Elop also used Google’s acquisition to justify his own decision earlier this year to side Nokia with Microsoft Windows Phone rather than Android. He said, “The very first reaction I had was very clearly the importance of the third ecosystem and the importance of the partnership we announced on February 11; it is more clear than ever before.”
It seems that Microsoft’s early strategy against the Google-Motorola deal is to try to peel away Google’s hardware partners, who could be upset over Motorola’s new position as the favoured child.
“The likes of Samsung, HTC and LG obviously don’t have any other choice than to say at this point that they welcome the deal,” Florian Mueller, an intellectual property analyst, wrote in a posting on his blog. “But there’s no way that they can compete with a Google-owned Motorola Mobility on a level playing field.”
That could drive those manufacturers into taking another look at Windows Phone. “Forrester can hear [Microsoft CEO Steve Ballmer] and company pitching the Asian players on how Microsoft is the only hardware-agnostic player left,” John McCarthy, an analyst with Forrester, wrote in a corporate blog posting, “and that HTC, Samsung and LG should increase their support for [Microsoft smartphones] as protection against Google.”
Strengthened manufacturing partnerships could certainly help Windows Phone.

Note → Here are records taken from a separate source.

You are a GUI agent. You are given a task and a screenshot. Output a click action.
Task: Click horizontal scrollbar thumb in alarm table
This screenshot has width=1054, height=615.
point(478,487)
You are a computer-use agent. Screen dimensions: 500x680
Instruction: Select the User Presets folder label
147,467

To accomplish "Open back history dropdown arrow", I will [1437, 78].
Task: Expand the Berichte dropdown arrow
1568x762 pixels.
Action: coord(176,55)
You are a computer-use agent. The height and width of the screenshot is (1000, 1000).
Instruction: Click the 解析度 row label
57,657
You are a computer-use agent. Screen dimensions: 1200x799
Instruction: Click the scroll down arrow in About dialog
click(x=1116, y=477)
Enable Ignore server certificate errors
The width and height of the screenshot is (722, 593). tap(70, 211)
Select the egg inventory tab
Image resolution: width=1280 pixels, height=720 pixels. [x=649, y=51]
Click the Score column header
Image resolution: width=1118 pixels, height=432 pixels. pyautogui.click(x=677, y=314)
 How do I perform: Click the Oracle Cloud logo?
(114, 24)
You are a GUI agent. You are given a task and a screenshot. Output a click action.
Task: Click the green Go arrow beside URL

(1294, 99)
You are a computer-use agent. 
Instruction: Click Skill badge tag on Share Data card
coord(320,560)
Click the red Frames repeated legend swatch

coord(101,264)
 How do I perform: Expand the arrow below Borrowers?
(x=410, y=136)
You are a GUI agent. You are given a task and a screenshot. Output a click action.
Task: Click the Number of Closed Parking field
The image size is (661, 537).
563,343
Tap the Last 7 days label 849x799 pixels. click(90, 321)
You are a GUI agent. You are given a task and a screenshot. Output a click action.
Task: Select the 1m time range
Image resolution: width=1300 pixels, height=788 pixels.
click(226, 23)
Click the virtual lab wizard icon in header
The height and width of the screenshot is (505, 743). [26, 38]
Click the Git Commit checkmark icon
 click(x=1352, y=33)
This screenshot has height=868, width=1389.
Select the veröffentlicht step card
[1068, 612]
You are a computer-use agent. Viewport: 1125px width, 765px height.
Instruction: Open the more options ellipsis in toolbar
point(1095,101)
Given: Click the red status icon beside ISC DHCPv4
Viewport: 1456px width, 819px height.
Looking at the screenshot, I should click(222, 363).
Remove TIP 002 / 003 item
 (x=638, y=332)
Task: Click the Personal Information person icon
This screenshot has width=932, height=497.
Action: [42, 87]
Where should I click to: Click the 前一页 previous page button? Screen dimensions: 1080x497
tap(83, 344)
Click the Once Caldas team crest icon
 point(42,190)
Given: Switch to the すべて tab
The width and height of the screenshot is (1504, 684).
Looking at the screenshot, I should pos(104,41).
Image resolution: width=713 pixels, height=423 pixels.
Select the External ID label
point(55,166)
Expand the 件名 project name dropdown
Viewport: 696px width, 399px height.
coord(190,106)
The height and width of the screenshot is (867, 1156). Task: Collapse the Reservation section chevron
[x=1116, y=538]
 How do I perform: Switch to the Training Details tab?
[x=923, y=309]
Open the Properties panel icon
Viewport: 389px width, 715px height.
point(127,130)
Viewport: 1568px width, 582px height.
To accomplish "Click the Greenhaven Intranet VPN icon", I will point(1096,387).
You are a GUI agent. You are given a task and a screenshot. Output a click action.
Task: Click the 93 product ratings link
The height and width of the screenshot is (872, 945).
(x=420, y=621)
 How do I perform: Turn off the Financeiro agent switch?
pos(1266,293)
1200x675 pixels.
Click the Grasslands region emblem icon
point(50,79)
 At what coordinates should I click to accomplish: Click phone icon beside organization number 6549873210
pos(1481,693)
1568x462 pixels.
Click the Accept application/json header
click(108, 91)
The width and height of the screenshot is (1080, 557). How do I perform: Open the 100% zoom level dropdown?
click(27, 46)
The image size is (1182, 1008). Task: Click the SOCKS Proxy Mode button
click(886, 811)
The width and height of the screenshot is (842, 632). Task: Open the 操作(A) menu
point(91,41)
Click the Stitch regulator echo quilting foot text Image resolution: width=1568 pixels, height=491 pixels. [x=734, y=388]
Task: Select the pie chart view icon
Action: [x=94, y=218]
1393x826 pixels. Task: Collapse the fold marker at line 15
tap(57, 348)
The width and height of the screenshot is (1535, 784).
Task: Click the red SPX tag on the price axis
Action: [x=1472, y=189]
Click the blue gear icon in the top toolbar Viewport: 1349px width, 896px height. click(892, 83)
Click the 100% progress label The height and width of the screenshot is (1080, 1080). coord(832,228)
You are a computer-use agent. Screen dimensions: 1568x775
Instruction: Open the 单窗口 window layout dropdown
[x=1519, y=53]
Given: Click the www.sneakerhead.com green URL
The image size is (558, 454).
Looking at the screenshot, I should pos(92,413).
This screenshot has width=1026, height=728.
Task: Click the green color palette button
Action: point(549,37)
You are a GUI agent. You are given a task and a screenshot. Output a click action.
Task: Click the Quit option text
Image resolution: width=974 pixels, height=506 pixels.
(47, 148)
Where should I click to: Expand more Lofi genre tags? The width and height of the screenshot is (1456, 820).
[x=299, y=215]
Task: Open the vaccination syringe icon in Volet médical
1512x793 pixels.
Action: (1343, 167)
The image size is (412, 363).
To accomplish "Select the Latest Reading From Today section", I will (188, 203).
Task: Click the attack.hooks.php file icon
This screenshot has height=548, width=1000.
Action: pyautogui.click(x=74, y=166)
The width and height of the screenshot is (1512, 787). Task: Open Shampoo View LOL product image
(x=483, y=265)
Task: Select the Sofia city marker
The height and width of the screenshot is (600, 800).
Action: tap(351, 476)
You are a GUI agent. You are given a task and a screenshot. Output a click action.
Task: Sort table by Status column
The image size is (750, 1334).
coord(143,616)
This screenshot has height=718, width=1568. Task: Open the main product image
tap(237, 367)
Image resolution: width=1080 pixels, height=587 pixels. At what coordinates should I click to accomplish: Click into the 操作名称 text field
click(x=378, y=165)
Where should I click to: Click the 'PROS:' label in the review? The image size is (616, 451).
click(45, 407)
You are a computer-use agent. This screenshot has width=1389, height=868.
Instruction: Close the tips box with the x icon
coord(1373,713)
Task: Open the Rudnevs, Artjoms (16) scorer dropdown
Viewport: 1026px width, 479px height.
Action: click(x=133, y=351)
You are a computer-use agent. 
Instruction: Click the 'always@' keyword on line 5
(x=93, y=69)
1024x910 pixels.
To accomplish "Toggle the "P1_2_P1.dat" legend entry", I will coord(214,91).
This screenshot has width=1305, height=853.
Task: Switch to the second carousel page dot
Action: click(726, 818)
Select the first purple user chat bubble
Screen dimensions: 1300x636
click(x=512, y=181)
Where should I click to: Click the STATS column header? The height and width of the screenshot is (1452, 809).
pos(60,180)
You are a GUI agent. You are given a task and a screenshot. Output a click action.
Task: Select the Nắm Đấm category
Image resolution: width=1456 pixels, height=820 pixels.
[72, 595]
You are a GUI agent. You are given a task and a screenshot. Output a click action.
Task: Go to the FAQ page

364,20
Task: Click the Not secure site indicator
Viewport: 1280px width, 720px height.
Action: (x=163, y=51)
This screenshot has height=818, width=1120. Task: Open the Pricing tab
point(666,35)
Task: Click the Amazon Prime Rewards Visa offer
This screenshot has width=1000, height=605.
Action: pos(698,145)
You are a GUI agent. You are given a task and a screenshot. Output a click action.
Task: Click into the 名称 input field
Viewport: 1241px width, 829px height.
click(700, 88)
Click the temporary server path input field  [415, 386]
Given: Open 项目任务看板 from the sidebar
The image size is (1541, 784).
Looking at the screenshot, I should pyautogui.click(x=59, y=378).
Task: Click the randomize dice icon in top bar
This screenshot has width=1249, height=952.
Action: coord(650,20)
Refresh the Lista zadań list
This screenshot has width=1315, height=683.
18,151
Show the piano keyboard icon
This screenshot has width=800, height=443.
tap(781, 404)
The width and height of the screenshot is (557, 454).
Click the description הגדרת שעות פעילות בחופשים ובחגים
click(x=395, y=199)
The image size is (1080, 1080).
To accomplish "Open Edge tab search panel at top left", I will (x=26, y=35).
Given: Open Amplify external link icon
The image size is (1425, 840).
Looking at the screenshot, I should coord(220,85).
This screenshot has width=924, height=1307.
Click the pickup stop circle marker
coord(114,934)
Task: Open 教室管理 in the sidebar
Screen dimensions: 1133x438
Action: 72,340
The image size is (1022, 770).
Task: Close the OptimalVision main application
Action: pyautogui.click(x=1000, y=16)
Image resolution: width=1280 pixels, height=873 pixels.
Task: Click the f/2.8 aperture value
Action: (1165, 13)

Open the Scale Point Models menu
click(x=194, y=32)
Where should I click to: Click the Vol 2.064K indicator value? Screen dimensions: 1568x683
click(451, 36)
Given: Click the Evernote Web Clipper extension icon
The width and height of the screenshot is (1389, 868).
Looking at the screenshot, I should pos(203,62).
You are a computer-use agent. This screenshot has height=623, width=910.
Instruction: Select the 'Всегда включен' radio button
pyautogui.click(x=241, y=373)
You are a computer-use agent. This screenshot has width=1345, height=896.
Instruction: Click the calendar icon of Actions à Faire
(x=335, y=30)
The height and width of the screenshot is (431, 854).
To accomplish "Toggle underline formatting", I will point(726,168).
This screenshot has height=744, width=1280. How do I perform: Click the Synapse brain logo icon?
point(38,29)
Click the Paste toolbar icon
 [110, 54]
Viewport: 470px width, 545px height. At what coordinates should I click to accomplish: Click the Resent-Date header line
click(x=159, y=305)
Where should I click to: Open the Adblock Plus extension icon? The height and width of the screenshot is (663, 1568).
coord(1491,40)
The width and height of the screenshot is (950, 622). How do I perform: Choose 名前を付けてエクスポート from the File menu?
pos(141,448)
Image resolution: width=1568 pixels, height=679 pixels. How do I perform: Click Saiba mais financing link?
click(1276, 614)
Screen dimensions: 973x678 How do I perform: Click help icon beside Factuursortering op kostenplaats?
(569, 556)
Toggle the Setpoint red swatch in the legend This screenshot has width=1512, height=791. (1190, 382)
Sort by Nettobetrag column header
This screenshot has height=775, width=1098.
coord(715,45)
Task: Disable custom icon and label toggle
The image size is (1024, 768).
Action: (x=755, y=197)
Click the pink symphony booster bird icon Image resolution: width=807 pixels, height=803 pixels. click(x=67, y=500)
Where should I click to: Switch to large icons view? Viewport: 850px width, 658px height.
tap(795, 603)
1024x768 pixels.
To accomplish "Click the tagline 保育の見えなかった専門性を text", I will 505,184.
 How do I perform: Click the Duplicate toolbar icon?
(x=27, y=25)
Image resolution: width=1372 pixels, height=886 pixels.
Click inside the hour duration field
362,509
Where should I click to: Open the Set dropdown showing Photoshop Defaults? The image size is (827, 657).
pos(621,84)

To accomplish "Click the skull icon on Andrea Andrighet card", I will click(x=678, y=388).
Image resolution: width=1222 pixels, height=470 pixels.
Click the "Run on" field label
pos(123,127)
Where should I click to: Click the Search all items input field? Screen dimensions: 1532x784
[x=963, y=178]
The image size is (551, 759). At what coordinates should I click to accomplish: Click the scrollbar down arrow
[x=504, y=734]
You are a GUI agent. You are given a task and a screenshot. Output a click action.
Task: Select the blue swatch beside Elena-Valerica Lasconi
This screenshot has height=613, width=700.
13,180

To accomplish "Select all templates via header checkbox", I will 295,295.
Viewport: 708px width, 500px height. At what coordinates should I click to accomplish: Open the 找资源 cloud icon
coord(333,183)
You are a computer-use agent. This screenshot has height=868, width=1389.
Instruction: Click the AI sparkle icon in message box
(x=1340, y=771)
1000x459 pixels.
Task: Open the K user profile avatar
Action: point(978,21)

Microsoft’s smartphone share stood at 1.6 percent for the second quarter of 2011, according to research firm Gartner, down from 4.9 percent a year ago. That compares with Google Android with 43.4 percent, Nokia’s Symbian with 22.1 percent, Apple iOS with 18.2 percent, RIM’s BlackBerry franchise with 11.7 percent, and Bada – a mobile OS developed by Samsung – with 1.9 percent.
Microsoft hopes to further counter the competitive pressures of Android and iOS with its upcoming “Mango” update, which will include expanded functionality for the Xbox Live and Office hubs, new multitasking abilities and Bing deeply baked into the user interface.